鑑定士と顔のない依頼人のばんてふのネタバレレビュー・内容・結末

鑑定士と顔のない依頼人(2013年製作の映画)
4.4

このレビューはネタバレを含みます

・こんなオチだとは全く予想できなかった。ぶっちゃけドンデン返しが必要かと言うとなかった方がうまく収まりがついたのではと思ってしまう。主人公は老人だが共感や感情移入をすることができた。
・主人公は頑固者。時間に厳しかったり、潔癖症だったり。ただ、肖像画を集めるときの手段の選ばなさは彼の譲れない部分なんだなと感じさせる。

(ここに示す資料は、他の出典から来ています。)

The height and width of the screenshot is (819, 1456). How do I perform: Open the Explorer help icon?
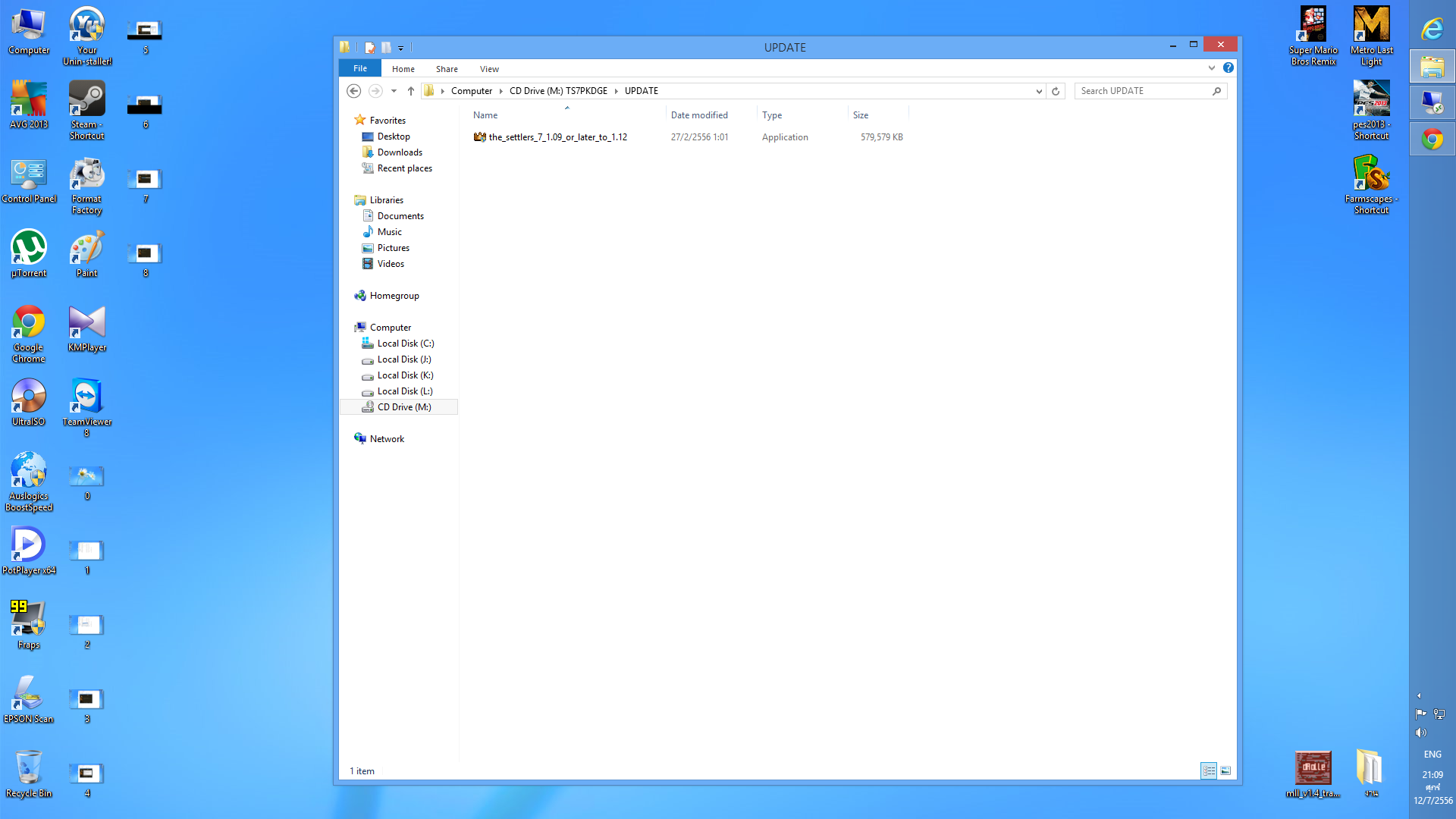click(1228, 68)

・女性の肖像画を集めて眺めることが趣味で、女性経験のない主人公は、そういう経験が少ない。老人だがその点に関しては若者と変わらない。彼はクレアに冷たくされたり、意味深な行動をとられたりすると、悩み、ロバートに相談して、また頭をかかえる。ぱっと見何にも動じなさそうな老人だ狼狽えている。クレアと一緒に寝た時も一睡もできずに彼女を見続けていた。クレアとキスした時も顔に動揺が出ていた。何十年も生きていて、急に「初めて」のことが増えたのだ。
・彼はなぜ彼女に惹かれたのか。存在が謎めきすぎているからだ。彼女のことを知りたいと思うようになる。ドアの奥から聞こえてくる声だけを頼りに彼女の姿を想像する。とてもロマンチックだと思う。そして彼女が広場恐怖症だと知り、さらに好奇心が強くなる。そのうち、好奇心から好意に変わり始める。すると、ドア越しの関係がとても切ないモノに思えてくる。会いたいのに会えない。何としても会ってみたい。そんな風に思えてくる。

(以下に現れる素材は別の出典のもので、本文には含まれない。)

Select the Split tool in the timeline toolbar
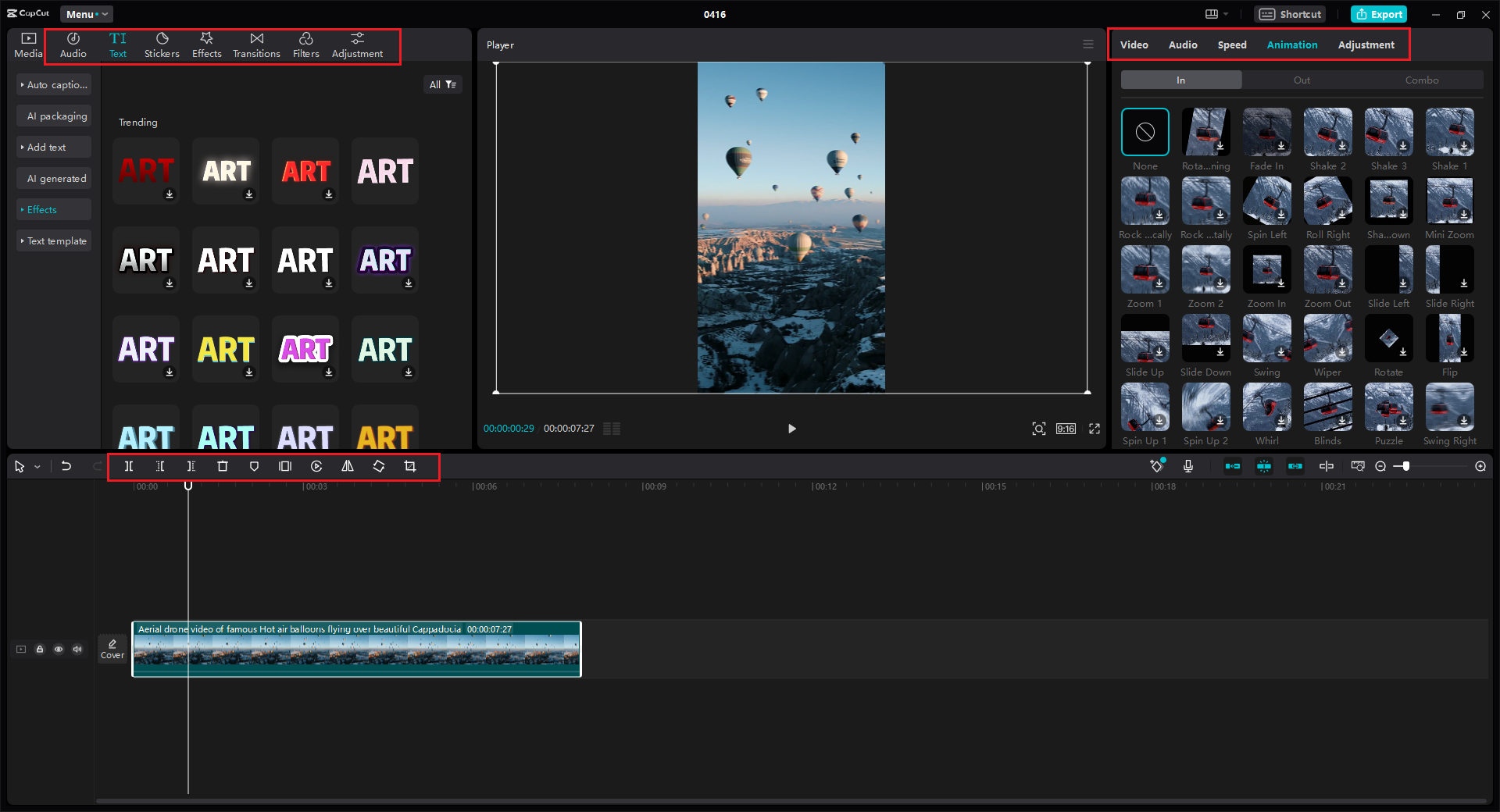This screenshot has width=1500, height=812. point(129,466)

・予告を見たときは、この映画では彼女の姿を映さずに終わるのかと思っていたから、主人公が覗き見した時に映されたのを見てビックリした。もったいぶらないというか。とても綺麗な女優だった。
・彼が愛すようになったのは、彼女と関わることができる人間がごく少数で、自分が特別に思えたのもあると思う。そして、彼女から鍵を渡されたことがその意識を強くさせた。
・彼女と主人公は何度も衝突する。お互いに短気だからだ。ただ、それでも惹かれていったのは、彼女は彼に依存している節を見せ、彼もそれを求めていたからだ。彼女が姿を表すようになり、広場恐怖症が主人公のおかげで治りつつある話をしたり、他人に触れられないと言っていたのに、主人公に触れたり。この行動で彼は特別扱いされていると思い、嬉しくなったのだ。彼が愛せば愛すほど彼女が振り向いてくれる。

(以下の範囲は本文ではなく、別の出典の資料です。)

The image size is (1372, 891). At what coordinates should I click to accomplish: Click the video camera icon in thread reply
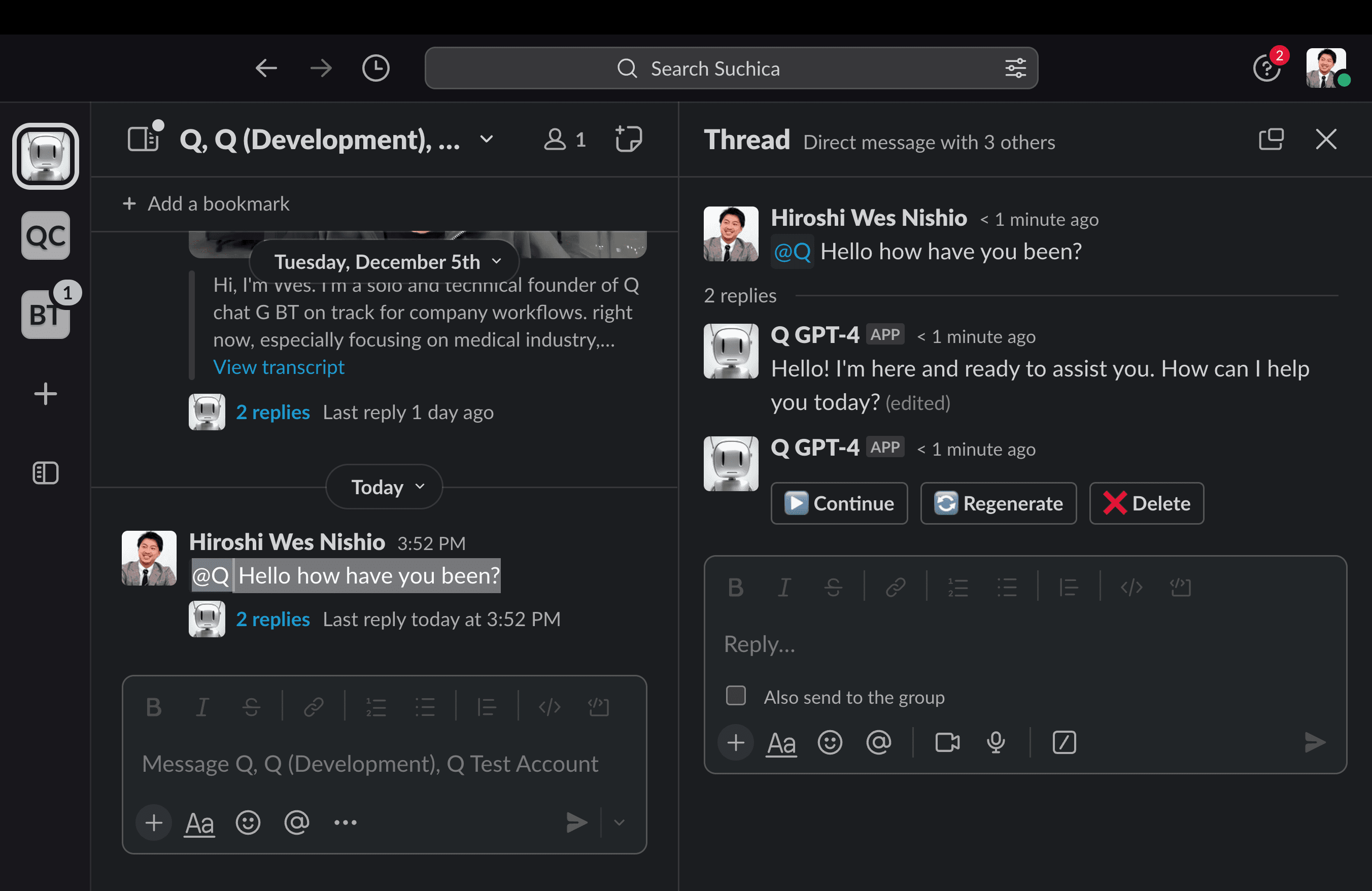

・「決して君を見捨てはしない」と彼は彼女を抱きしめる。老人が言うと現実味がすごくあるなと思った。老い先短いし。老人だからこそ、彼には彼女しかもう新たな出会いはないだろうというのもある。とにかく彼にとっては彼女しかいなかった。
・彼が廃人のようになってしまったのは、彼が最愛のクレアが姿を消し、人生をかけて集めたコレクションが全部消えたからだ。どっちか一方でも残っていたら彼に心の支えがあったはずだ。自分の譲れない部分だからこそ、失った時の喪失感はとてつもない者だと思う。
・ロバートのアドバイスで主人公は、自分らしくない感じでクレアにアプローチすることで相手を驚かすことにした。なんとなくわかる。
・「偽物の中にも必ず真実はある。」これが裏のテーマな気がする。ネットの考察の受け売りだけど。クレアが演技ではなく本当に彼を愛してくれていたらこの話はハッピーエンドと言ってもいいと思う。
・クレアのために予定を全てキャンセルする彼が青春っぽいなと思った。